(Stored records)
Start of Block
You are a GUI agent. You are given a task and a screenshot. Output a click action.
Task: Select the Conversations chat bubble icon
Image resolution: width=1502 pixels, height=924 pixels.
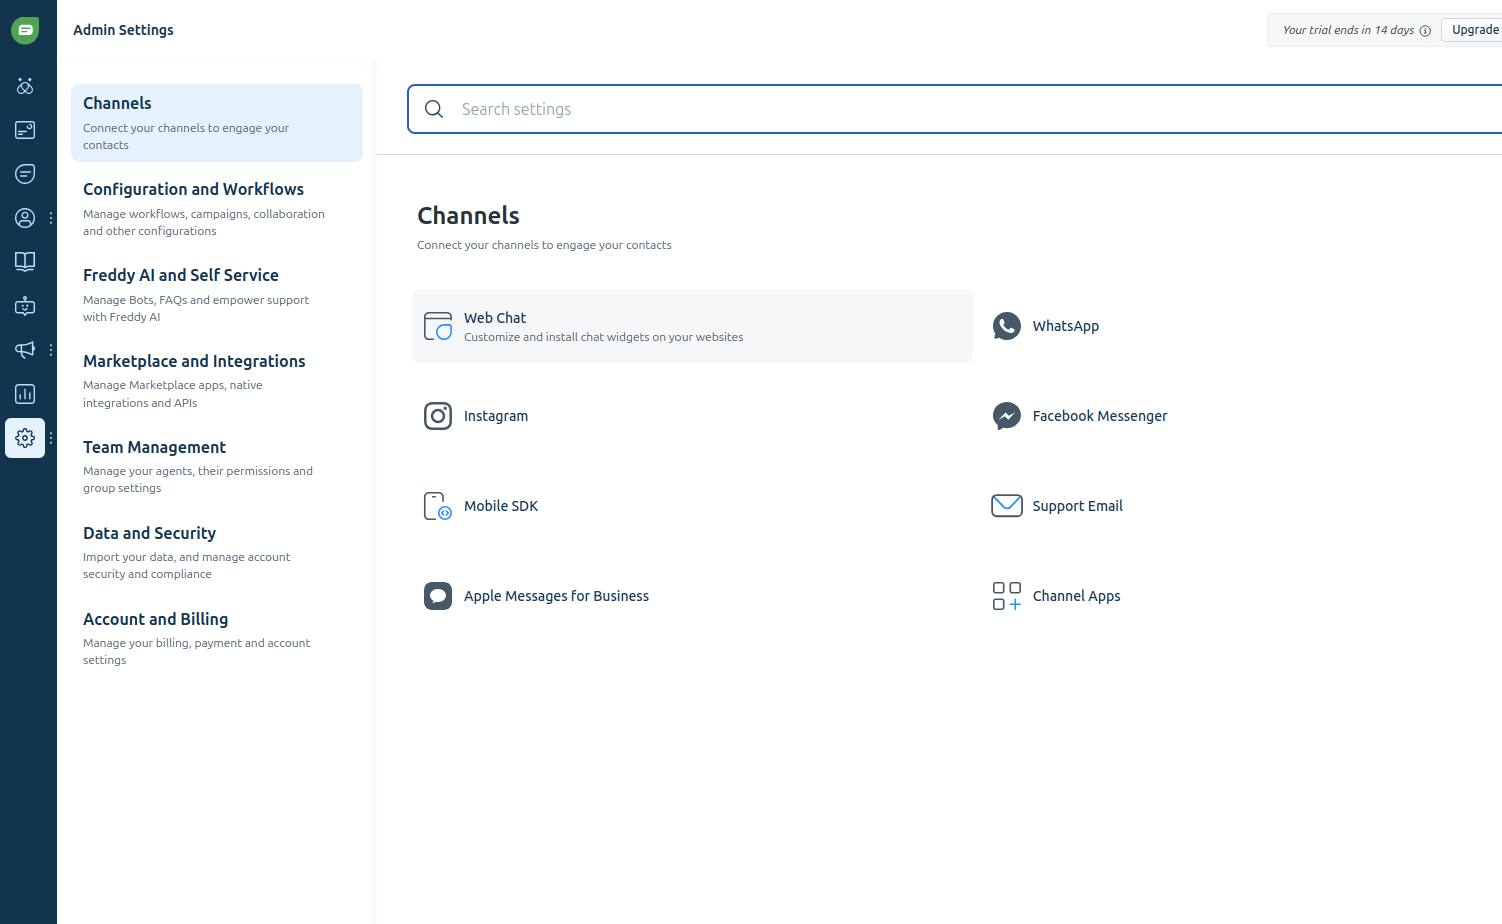point(25,173)
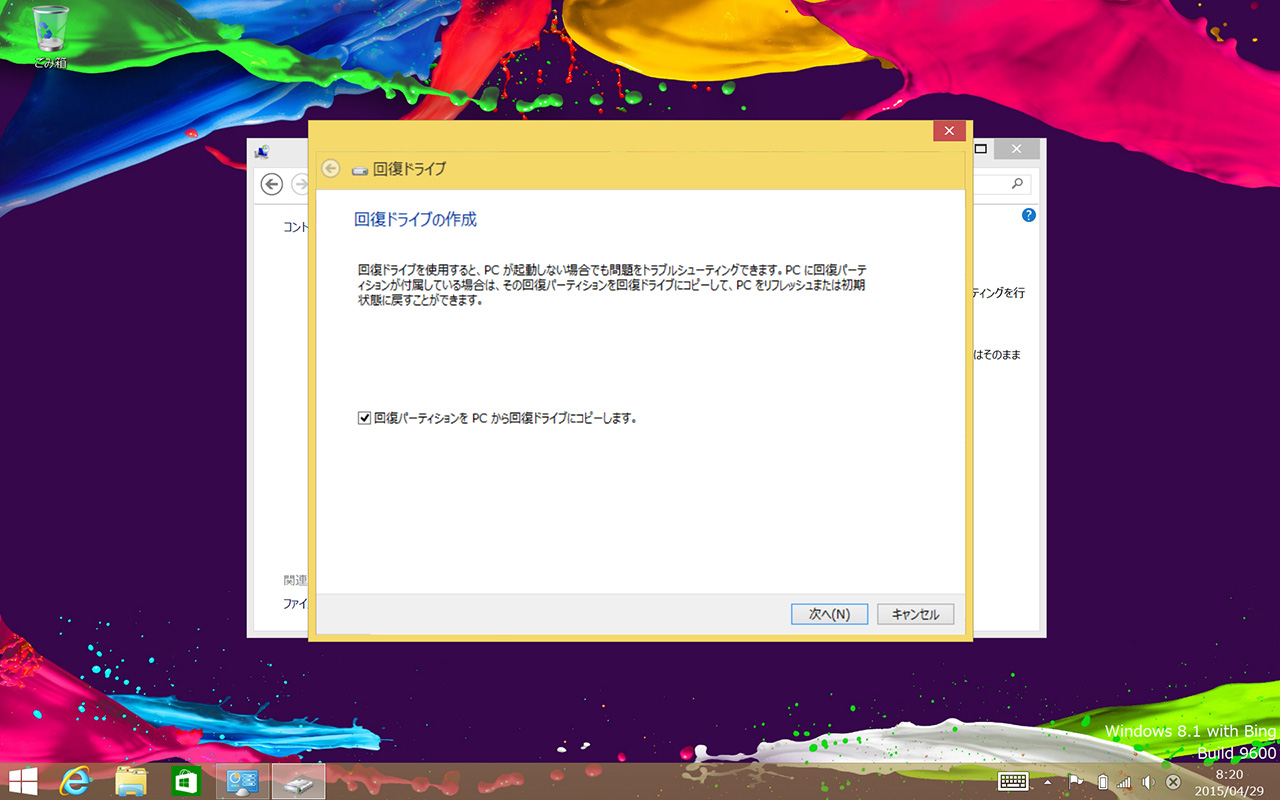This screenshot has height=800, width=1280.
Task: Uncheck the copy recovery partition checkbox
Action: tap(364, 418)
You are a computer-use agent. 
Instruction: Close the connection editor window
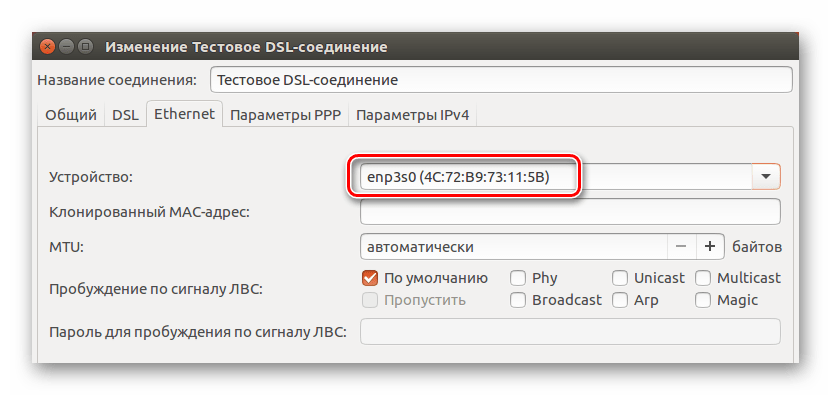click(49, 47)
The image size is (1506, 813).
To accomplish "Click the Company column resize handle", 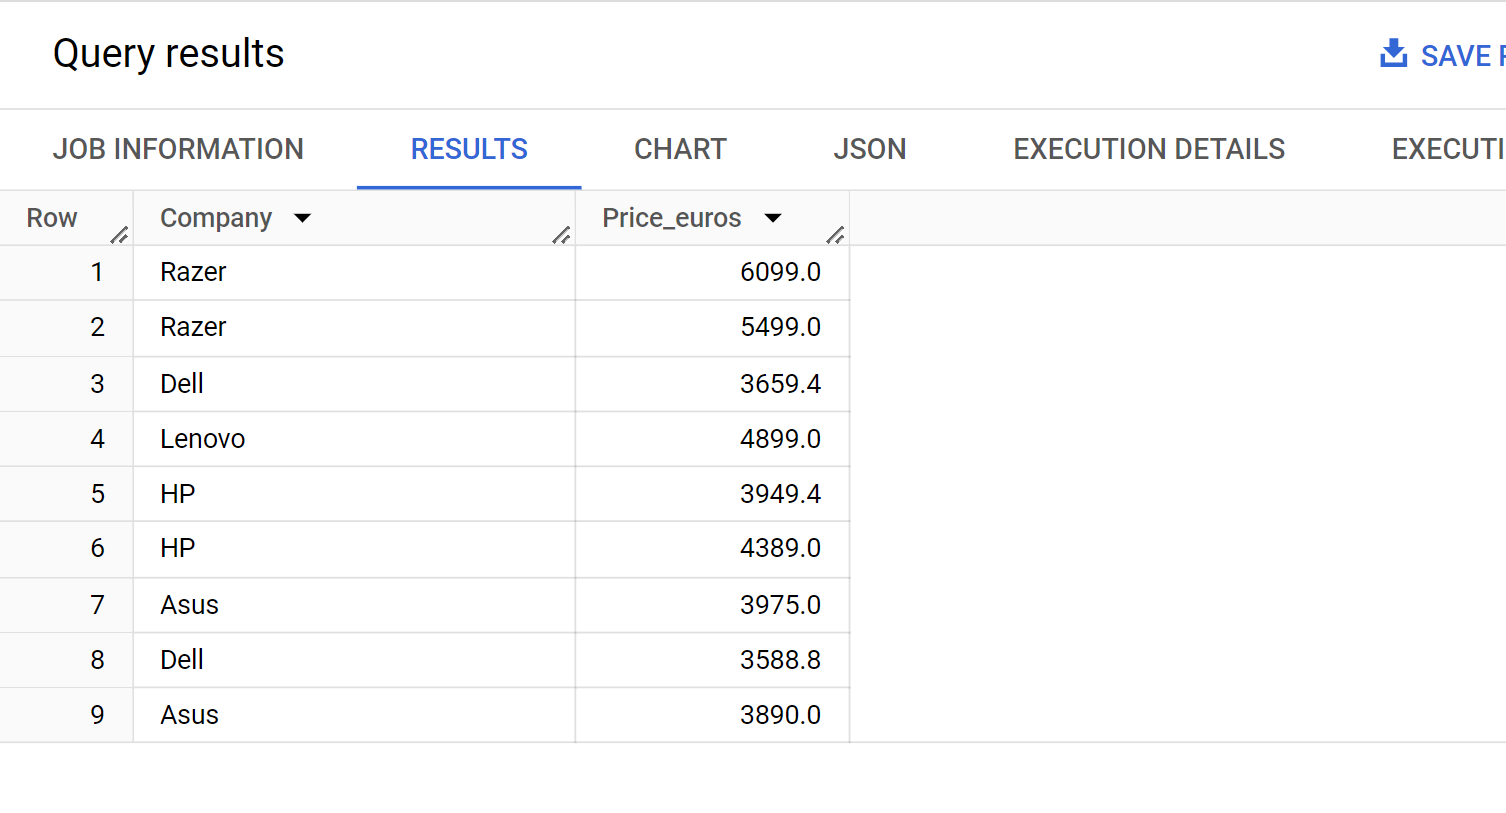I will (x=561, y=235).
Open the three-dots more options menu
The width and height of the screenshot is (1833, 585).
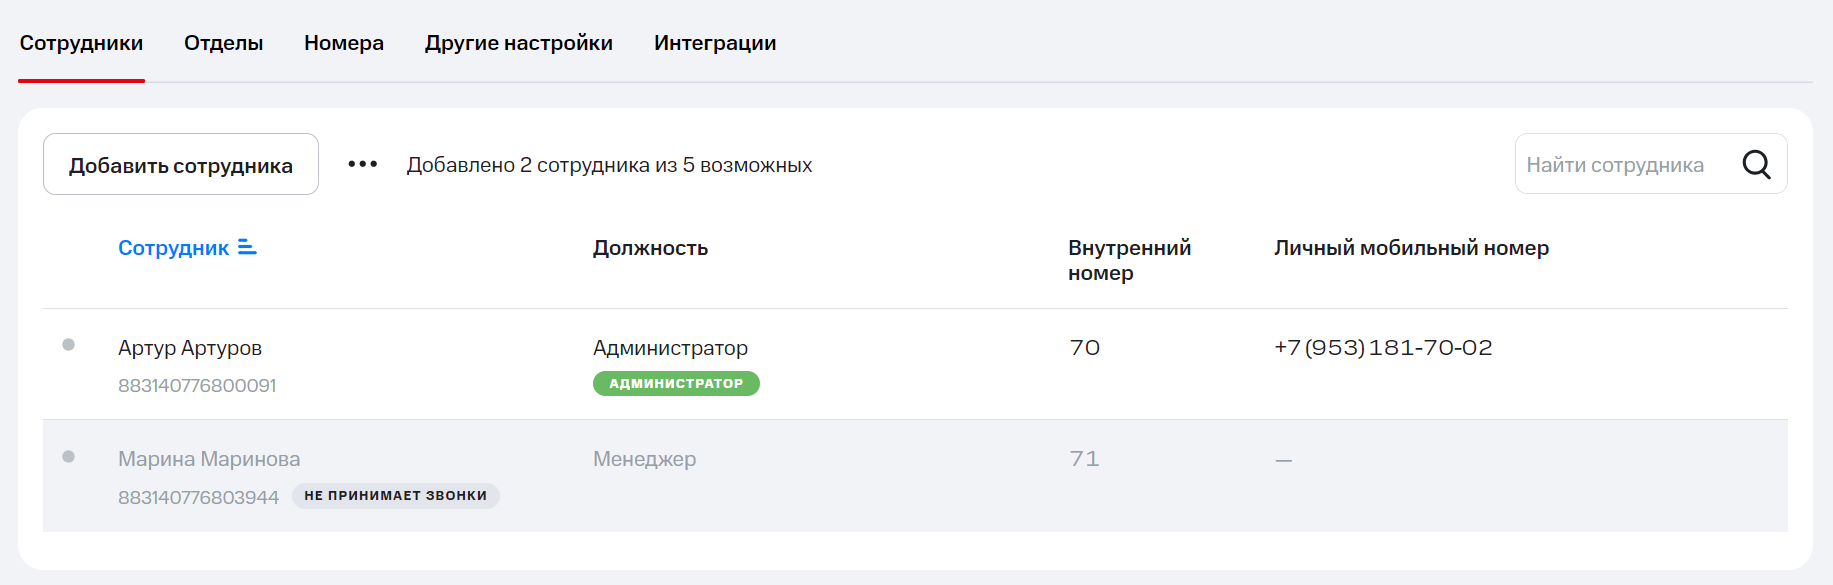coord(363,164)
End of Block
**Description of the task:** Please retype the entries above word for word, but only from the line containing "The width and" through the last line, and without the pictures.

**Written reply:**
The width and height of the screenshot is (1833, 585).
coord(363,164)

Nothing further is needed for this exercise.